There’s going to be another debate of Republican hopefuls this week. Here are some questions I would ask.
To Mitt Romney: “What kind of name is ‘Mitt’ for a grown man? Is it the short version of a name like ‘Mittford’ or ‘Mittmon’? Through extensive research (Wikipedia), we have learned that ‘Mitt’ is your middle name and your first name is ‘Willard’. Why did your parents not like you? Are you aware that there was a movie that came out in the 70’s called ‘Willard’ and it was about a guy that had a bunch of rats. You don’t have a bunch of rats, do you?”
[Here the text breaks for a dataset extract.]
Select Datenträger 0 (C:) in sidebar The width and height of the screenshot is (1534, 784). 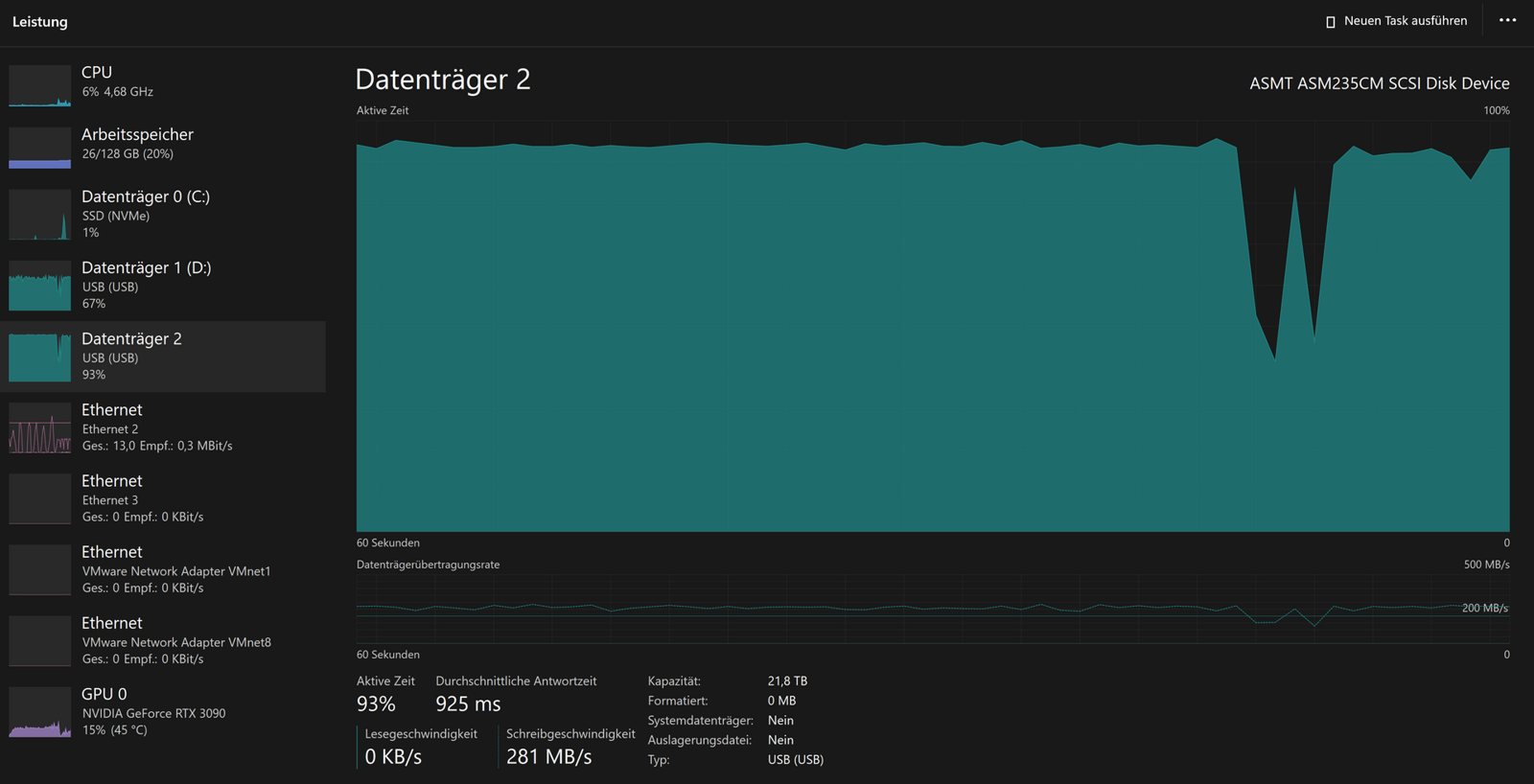click(163, 214)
To Rick Perry: “Honestly, an Aggie President? Really?”
To Michele Bachman: “You recently said that under President Bachman gas will be under $2.00 a gallon yet you ignore the price of a Coke and popcorn at the movies. This correspondent has spent almost ten bucks on a Diet Coke (served in a ten gallon drum) and a bag of popcorn. What will a Bachman administration do about this and will you promise today that there will no longer be anymore ‘X-Men’ movies?”
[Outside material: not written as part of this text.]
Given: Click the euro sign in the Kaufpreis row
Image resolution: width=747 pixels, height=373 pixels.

To Jon Huntsman: “How come you are a Republican?”
To Rick Santorum: “Who are you and why are you here?”
To Sarah Palin (If she happens to drop by): “In your reality show, you are shown beating a Walleye over the head with a club. Have you ever done that to your daughter Bristol? If not, don’t you wish you had?”
To Mitt Romney: “Do you know Dale Murphy and can you get me his autograph?”
To Rick Perry: “What do you think of Texas A & M going to the SEC? Did you see the University of Maryland uniforms the other night? Are you willing to sign an executive order that would place whoever designed that uniform and who approved it to be placed in chains?”
To Michele Bachman: “Has anyone ever told you that your voice sounds like Rocky The Flying Squirrel?”
To Rick Santorum: “Are you sure you are not Tim Pawlenty?”
To Sarah Palin (Again, if she just happens to be there): “Are the reports true that you mistakenly called John McCain ‘Pee-Paw’ on numerous occasion in 2008?”
To Mitt Romney: “In recent years, we in the media have asked candidates uncomfortable questions about youthful indiscretions. Gov. Romney, have you ever drank a Coke or have sipped a Pepsi?”
To Rick Perry: “Is Bob Wills still the King? Have you ever been to Luckenbach, Texas with Waylon, Willie, and the boys? Who are ‘the boys’ anyway? Do you know how to get back to the basics of love?"
To Ron Paul: “Back when you first started practicing medicine, did you take chickens as a form of payment?"